Starting with the line that contains "Image resolution: width=1920 pixels, height=1080" and stopping after the line that contains "The image size is (2126, 1292).", copy the entries below exactly. Include nothing else.

☆ ☆ ☆ ☆ ☆ ☆ ☆

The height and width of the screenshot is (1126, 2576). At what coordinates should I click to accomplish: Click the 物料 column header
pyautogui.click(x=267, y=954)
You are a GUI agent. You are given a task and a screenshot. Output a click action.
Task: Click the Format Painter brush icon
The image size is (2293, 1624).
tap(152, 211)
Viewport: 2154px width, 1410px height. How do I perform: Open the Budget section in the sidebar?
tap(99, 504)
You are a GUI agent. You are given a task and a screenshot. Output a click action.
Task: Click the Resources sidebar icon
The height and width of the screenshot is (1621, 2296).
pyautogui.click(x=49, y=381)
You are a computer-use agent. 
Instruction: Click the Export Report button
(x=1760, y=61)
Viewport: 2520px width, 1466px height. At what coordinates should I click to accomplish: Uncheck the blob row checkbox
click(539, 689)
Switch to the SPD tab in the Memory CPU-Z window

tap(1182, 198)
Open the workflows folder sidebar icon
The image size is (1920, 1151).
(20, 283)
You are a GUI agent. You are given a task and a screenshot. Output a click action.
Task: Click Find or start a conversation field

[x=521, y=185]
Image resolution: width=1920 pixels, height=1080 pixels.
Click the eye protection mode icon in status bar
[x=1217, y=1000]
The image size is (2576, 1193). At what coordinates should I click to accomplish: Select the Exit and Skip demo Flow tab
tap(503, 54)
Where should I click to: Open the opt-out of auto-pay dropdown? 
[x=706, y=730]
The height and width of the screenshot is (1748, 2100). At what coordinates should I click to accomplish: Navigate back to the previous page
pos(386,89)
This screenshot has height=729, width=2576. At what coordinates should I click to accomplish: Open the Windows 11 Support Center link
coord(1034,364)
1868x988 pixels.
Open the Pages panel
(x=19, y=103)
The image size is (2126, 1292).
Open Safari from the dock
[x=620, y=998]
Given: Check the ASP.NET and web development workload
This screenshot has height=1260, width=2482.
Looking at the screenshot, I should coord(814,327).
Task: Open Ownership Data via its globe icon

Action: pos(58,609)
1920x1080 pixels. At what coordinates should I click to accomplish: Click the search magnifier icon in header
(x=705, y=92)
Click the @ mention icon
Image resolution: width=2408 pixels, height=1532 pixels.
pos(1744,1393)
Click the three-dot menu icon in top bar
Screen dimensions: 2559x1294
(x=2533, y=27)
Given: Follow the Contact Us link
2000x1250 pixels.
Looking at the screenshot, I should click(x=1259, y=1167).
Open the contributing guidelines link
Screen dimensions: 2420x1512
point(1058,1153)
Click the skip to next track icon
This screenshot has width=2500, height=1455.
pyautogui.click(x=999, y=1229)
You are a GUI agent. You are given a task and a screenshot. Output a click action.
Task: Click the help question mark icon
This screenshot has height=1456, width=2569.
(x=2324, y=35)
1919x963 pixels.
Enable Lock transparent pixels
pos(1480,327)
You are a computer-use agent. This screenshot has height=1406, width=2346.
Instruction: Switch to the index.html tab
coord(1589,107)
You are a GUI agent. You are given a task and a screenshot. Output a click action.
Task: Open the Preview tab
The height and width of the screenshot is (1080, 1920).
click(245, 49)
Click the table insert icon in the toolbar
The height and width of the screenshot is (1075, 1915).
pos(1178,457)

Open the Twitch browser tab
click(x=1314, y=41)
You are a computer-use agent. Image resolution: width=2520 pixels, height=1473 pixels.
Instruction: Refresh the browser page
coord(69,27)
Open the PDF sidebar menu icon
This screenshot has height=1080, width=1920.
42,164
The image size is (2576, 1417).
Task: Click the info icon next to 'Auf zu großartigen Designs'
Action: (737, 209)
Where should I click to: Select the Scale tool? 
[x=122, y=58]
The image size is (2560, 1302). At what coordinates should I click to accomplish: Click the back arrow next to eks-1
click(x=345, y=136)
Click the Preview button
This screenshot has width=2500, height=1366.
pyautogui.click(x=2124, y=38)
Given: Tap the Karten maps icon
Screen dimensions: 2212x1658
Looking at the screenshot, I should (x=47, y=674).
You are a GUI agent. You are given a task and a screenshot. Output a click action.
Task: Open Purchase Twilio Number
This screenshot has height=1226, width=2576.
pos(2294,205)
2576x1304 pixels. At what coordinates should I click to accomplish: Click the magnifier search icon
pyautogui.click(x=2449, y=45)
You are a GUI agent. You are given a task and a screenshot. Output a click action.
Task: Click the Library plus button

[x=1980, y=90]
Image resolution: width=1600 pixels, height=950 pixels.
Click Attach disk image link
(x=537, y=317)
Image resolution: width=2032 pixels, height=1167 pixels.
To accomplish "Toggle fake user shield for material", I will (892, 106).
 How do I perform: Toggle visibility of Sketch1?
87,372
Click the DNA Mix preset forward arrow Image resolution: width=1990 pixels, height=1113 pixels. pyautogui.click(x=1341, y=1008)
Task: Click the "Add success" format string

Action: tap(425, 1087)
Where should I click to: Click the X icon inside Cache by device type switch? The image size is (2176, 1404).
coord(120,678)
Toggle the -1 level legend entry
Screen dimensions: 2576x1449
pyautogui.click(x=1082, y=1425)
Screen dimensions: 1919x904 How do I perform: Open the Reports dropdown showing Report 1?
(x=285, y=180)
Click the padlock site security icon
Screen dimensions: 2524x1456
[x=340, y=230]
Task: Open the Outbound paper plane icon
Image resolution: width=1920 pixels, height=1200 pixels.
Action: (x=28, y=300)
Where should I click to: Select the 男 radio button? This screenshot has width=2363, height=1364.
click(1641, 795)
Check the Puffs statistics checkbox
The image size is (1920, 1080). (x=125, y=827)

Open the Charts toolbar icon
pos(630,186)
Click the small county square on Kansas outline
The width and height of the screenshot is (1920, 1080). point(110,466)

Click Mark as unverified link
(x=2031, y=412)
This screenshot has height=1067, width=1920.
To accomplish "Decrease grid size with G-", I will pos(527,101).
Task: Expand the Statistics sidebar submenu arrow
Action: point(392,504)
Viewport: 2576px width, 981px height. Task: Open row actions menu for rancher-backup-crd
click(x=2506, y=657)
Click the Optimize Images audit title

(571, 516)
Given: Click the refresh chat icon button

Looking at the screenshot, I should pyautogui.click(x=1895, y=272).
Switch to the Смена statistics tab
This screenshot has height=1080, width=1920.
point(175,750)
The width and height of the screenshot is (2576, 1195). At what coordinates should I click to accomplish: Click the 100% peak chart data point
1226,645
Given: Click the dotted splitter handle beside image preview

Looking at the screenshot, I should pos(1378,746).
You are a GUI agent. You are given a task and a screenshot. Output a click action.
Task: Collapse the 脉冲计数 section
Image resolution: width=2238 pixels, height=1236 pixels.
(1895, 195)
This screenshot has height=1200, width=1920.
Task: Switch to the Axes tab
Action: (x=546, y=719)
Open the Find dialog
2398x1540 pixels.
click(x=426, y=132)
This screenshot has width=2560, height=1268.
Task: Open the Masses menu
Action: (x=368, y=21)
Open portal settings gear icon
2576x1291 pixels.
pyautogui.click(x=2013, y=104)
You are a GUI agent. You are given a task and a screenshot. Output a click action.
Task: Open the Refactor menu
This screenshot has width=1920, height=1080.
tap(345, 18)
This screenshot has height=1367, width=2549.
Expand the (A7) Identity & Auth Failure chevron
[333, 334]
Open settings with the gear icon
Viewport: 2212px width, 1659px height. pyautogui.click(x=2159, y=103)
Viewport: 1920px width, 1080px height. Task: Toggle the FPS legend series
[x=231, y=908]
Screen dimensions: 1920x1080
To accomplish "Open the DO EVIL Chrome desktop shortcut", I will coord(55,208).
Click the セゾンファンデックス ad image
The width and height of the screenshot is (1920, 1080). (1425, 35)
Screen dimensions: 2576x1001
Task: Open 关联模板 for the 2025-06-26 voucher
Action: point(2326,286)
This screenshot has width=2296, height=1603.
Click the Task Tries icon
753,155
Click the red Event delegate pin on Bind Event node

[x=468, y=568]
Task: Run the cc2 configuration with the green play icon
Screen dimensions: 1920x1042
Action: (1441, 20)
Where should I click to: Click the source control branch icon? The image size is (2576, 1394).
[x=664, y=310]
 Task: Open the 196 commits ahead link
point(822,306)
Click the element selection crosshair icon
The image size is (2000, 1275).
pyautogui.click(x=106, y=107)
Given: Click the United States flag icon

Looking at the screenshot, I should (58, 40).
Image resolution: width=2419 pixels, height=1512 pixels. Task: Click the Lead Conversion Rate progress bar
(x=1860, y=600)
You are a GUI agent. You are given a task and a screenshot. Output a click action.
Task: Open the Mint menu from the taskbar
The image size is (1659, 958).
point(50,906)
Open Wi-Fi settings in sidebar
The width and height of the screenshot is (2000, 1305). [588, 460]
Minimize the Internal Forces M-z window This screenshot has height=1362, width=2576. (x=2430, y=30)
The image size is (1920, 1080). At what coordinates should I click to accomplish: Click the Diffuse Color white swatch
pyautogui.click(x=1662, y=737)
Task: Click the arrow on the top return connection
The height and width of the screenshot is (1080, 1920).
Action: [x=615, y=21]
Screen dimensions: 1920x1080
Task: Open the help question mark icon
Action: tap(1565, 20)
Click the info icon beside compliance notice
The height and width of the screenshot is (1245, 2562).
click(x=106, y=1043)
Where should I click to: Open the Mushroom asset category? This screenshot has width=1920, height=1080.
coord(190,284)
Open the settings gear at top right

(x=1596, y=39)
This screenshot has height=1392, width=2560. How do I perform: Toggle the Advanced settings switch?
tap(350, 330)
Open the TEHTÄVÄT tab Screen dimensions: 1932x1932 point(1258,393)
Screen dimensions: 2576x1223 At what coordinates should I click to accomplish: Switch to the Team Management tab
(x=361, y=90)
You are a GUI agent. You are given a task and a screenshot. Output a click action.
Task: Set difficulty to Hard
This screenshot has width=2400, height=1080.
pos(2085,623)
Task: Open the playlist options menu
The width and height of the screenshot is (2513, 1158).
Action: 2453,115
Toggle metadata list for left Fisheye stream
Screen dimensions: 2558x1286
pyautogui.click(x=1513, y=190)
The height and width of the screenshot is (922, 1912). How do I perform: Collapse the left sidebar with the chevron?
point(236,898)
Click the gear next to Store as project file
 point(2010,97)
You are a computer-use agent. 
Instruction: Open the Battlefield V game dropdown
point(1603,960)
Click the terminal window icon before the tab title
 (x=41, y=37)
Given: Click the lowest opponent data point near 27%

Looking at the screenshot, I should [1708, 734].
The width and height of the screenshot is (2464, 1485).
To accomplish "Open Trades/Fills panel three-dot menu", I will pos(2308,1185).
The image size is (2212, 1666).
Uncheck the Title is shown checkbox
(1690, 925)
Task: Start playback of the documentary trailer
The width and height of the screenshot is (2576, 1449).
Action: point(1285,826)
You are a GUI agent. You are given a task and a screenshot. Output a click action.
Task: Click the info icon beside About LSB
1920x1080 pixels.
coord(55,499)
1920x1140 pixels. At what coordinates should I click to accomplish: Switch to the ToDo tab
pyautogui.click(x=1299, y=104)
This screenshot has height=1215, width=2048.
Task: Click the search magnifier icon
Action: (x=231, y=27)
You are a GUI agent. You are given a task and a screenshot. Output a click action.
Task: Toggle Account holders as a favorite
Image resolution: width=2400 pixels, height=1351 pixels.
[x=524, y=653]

☆ ☆ ☆ ☆ ☆ ☆ ☆

### RESPONSE TO THE TASK
Image resolution: width=1920 pixels, height=1080 pixels.
Click the eye protection mode icon in status bar
[x=1217, y=1000]
The image size is (2576, 1193). At what coordinates should I click to accomplish: Select the Exit and Skip demo Flow tab
tap(503, 54)
Where should I click to: Open the opt-out of auto-pay dropdown? 
[x=706, y=730]
The height and width of the screenshot is (1748, 2100). At what coordinates should I click to accomplish: Navigate back to the previous page
pos(386,89)
This screenshot has height=729, width=2576. At what coordinates should I click to accomplish: Open the Windows 11 Support Center link
coord(1034,364)
1868x988 pixels.
Open the Pages panel
(x=19, y=103)
The image size is (2126, 1292).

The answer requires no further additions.